How big is that financial incentive? According to an American Hospital Association (AHA) hospital survey, median hospital supply spend was $9.1 million in 2013. Hospital markup rates for supplies are notoriously variable, but industry surveys suggest a five-fold (500 percent) average markup is a reasonable estimation. At 14 hospitals where our team measured the gap between what was purchased and what was charted, the average percentage of items missed was above 28 percent. This represented 14 percent of potential gross revenue left unbilled.


If other hospitals have similar charting gaps to those we found, the median hospital may fail to chart and bill $6.4 million in gross revenue per year after mark-up. Far more could be missed at hospitals delivering more complex levels of care.


Supply And Implant Charting Is A Crucial Part Of The Overall Patient Record And Revenue Generation In Most Hospitals, And Errors Can Have Quality And Reimbursement Implications

 


Readers may have noticed the phrase “gross revenue” above and thought, “We might only get pennies on the dollar for those charges.” Revenue Cycle departments use charge sensitivity formulas to estimate by DRG the percentage of a gross supply or implant charge a hospital might receive from payers. In hospitals we studied, charge sensitivity formulas suggest that gross supply charges convert to income of a rate between 5 percent and 13 percent, depending on whether the bills were for inpatient or outpatient services. Extrapolating again, the median hospital could be missing up to $800,000 in net income in a year, and this could be much larger for tertiary and quaternary centers.

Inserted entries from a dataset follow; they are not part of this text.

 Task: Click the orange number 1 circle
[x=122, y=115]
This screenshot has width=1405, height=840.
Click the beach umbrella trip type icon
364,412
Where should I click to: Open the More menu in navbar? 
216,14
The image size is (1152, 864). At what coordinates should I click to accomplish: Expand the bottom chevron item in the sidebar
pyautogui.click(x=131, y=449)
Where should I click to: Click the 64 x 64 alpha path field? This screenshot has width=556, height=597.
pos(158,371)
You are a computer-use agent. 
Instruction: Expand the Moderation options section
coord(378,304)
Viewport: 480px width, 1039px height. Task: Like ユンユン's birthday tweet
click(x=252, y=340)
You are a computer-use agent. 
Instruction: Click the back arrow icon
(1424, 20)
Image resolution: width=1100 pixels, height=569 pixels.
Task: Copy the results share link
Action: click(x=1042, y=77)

Together with the quality implications of ensuring medical records are complete and include all significant supplies used and the forecasting benefits of having accurate usage data, complete charting can contribute to a hospital’s bottom line. During times of profound uncertainty, accurate supply charting is an even more essential tool for providers who need to understand how their “new normal” is evolving and how to shore up margins to support their healthcare delivery mission.